DOCUMENT EXTRACT>
==*==

DGGS-Q: Multi-Agent Natural Language Querying over DGGS-Indexed Geospatial Data
DGGS-Q is a multi-agent framework that enables natural language querying over DGGS-indexed geospatial data, combining a reasoner-coordinator orchestration architecture with rHEALPix spatial grounding for traceable methane emission analysis.
Objective
Develop a multi-agent framework for natural language querying over heterogeneous geospatial datasets, integrating adaptive orchestration with Discrete Global Grid Systems (DGGS) to enable traceable, spatially grounded data access demonstrated on methane emission inventories.
Description
Natural language interfaces offer a promising pathway for improving access to geospatial data, but querying heterogeneous spatial datasets requires more than text-to-SQL translation. It involves spatial grounding of free-text locations, navigation of domain-specific taxonomies, dataset selection across varying spatial and temporal coverage, and robust execution under ambiguity.
DGGS-Q is a multi-agent framework for natural language querying over DGGS-indexed geospatial data. The system is built on a harmonized collection of 15 open-access, bottom-up gridded methane emission inventories spanning global, continental, national, and subnational scales, covering regions including Australia, Canada, China, Europe, India, Mexico, Switzerland, the United States, and New York State, with temporal coverage from 1970 to 2022. All datasets are ingested into PostgreSQL as long-format tables indexed by rHEALPix DGGS cell identifiers, enabling spatial queries through cell prefix matching at adaptive resolutions.
The framework integrates a reasoner-coordinator orchestration architecture with validation-driven replanning, enabling adaptive execution across complex query workflows. Seven specialized agents handle distinct stages of query processing: intent parsing with multi-turn context resolution, dataset selection and IPCC sector code mapping, geospatial grounding via rHEALPix DGGS cell resolution, SQL query construction and execution, response synthesis, and answer validation. The reasoner generates execution plans conditioned on query intent and conversation history, while the coordinator routes tasks to agents and monitors execution, triggering replanning when dataset mismatches or empty results are detected. Spatial queries are grounded in the rHEALPix DGGS, where locations are represented as hierarchical cell identifiers and spatial joins are implemented via prefix-based matching, replacing geometry-based operations with efficient string operations.

==*==

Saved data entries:
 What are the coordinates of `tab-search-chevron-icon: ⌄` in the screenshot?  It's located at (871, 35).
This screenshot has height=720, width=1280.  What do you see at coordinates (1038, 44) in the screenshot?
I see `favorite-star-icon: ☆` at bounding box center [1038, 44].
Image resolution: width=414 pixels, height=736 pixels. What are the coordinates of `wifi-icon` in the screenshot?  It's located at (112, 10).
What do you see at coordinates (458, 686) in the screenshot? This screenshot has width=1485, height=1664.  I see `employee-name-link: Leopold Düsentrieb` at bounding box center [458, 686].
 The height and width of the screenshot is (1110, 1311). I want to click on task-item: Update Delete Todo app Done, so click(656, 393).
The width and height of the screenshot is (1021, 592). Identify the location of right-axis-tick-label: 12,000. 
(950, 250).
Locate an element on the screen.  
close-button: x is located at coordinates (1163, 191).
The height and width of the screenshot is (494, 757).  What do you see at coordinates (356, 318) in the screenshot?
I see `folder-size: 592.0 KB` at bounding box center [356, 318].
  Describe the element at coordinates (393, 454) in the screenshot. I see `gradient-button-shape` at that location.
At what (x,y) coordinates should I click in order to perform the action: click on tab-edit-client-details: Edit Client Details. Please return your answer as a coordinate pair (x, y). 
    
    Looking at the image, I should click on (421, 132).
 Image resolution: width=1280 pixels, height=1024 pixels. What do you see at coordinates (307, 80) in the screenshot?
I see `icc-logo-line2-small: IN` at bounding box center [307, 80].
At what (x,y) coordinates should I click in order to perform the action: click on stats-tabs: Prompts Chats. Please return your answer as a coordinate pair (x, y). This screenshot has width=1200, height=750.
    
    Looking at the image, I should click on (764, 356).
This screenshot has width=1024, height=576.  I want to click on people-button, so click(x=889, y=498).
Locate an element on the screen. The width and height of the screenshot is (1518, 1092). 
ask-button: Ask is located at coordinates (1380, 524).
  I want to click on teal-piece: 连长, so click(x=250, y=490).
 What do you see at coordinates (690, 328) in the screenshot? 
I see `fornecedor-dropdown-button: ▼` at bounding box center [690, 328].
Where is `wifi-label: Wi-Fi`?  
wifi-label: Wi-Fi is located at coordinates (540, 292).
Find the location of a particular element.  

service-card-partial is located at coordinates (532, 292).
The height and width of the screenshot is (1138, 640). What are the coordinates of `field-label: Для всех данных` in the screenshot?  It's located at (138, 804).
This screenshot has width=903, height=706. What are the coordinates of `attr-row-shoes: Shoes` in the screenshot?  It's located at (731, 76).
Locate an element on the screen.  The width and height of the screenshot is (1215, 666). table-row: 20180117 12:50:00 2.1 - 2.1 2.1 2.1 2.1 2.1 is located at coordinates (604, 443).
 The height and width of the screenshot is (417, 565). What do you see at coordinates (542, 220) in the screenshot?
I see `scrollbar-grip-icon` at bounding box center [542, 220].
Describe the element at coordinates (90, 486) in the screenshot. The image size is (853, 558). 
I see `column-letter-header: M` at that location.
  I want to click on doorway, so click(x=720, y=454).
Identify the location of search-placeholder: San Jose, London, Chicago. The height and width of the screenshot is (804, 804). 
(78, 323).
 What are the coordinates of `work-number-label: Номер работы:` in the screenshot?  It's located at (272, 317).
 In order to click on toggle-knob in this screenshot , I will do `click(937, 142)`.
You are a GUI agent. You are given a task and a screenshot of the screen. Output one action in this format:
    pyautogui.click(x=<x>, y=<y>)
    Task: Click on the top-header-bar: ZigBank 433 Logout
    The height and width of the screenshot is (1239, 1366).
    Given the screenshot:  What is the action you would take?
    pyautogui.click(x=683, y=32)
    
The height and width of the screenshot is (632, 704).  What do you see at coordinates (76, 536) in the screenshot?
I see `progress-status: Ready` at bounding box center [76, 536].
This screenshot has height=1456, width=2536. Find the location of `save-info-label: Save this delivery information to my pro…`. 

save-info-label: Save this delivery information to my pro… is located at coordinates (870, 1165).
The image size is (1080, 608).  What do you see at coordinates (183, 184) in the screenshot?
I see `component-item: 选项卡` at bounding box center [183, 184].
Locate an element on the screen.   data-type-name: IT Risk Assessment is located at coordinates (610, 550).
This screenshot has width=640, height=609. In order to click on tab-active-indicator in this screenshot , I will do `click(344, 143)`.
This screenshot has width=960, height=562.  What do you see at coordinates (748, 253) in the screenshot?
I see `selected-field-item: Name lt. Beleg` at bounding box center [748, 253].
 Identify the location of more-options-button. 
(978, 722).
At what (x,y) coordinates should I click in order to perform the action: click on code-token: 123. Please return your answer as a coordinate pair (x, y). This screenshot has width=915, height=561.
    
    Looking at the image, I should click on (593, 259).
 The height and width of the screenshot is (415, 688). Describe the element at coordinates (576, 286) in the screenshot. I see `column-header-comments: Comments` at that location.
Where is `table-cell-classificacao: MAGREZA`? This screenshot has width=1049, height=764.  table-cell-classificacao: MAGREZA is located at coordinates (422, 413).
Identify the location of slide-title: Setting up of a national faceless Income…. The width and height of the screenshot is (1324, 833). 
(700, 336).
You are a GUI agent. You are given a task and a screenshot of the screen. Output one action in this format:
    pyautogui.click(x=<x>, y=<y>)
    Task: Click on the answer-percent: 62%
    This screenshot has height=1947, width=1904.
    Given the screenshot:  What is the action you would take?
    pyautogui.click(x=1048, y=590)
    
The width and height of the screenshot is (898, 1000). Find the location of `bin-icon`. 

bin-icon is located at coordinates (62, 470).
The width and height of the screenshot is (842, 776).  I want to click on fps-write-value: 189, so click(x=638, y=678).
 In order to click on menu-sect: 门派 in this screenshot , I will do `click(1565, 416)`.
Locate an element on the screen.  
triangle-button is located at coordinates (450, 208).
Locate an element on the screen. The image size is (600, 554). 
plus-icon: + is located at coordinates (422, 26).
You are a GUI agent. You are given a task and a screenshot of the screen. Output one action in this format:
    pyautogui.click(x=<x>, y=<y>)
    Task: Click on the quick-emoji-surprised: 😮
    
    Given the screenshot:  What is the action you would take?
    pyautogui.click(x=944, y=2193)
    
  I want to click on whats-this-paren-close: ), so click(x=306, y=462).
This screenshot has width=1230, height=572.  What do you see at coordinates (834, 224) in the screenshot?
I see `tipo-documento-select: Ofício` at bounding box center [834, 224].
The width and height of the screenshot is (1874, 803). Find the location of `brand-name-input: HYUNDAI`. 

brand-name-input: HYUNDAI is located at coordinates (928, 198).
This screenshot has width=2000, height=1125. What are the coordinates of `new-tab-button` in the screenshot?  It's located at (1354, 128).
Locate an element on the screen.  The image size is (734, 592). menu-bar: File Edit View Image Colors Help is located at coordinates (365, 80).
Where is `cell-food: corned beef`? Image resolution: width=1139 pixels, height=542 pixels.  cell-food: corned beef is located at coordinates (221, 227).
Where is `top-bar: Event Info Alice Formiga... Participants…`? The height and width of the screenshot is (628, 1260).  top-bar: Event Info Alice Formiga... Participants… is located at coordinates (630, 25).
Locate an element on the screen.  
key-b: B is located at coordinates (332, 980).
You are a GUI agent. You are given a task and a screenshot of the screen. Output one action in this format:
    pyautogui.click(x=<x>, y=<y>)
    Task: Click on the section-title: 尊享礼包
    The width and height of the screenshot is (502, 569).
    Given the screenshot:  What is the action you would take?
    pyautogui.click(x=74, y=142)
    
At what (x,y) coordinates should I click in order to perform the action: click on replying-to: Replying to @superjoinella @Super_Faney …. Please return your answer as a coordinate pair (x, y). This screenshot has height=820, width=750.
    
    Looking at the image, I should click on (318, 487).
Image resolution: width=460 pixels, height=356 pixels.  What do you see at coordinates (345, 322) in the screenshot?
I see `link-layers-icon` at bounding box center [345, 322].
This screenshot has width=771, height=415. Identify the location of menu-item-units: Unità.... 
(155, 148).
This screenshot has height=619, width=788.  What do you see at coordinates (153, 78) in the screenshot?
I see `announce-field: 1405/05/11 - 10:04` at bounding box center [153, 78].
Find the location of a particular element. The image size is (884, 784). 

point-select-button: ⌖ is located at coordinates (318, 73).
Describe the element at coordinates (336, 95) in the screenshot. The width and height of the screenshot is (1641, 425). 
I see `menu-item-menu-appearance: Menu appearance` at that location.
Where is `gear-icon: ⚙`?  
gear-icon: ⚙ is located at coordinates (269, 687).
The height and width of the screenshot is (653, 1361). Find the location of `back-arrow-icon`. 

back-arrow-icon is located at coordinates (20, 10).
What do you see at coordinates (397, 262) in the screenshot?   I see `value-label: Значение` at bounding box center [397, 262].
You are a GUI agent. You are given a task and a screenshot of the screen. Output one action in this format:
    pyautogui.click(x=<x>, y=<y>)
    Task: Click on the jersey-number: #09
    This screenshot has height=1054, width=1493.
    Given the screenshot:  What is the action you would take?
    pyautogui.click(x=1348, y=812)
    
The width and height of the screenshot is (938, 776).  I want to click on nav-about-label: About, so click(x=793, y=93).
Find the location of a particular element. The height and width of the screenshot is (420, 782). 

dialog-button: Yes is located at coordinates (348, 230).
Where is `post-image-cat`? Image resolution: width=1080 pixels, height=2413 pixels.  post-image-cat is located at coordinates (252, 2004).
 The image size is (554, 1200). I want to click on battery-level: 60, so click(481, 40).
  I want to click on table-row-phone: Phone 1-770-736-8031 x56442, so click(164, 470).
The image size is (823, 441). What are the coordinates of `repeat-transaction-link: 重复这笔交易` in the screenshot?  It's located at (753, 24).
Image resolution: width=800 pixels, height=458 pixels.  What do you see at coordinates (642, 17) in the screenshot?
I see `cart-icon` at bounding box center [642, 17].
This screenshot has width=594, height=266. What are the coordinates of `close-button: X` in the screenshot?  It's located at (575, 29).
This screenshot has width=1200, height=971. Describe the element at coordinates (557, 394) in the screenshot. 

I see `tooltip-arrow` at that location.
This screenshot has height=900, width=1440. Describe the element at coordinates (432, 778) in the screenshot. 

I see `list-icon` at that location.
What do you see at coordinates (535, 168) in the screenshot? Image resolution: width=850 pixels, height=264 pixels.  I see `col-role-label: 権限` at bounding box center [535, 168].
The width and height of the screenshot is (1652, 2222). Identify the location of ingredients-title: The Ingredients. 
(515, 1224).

==*==

TASK INSTRUCTIONS> Carry on with the DGGS-Q framework description from where it stops.

RESULT>
Evaluation on 137 benchmark queries across single-turn, multi-turn, and dataset-mismatch scenarios shows a task success rate over 96%, effective recovery from dataset mismatches (90% detection, 100% recovery), and reliable context reuse in multi-turn interactions. Ablation studies and comparison with a single-agent ReAct baseline demonstrate that adaptive orchestration and validation improve robustness, with the multi-agent design outperforming single-agent approaches. The total evaluation cost across all 137 queries remains under 9 USD, with a single-turn query averaging 53 seconds and approximately 0.065 USD.
Project Details
Collaborator(s): Dr. Erin Li and Dr. Steve Liang
Highlights:
Publications:
- Li, M.E.; Liang, S.H.L. 2026. Harmonized Global to Regional Gridded Methane Inventories in A Discrete Global Grid Framework. Scientific Data. Under review.
- Li, M.E.; Liang, S.H.L. 2026. Natural Language to DGGS-Aware Methane Insights with a Multi-LLM-Agent Framework. Proceedings in Spatial Knowledge and Information Canada 2026.
Presentations:
- Natural Language to DGGS-Aware Methane Insights with a Multi-LLM-Agent Framework. Oral presentation at the 9th Conference on Spatial Knowledge and Information (SKI) Canada, Feb. 2026, Banff, Alberta, Canada.
- Talking to the Planet: Natural Language x Digital Earth for Disasters. Oral presentation at the 133rd OGC Member Meeting - Innovation Summit, Oct. 2025, Boulder, U.S.
- A Multi-Agent DGGS Framework for GenAI Driven Methane Data. Oral presentation at the 133rd OGC Member Meeting - Discrete Global Grid Systems DWG, Oct. 2025, Boulder, U.S.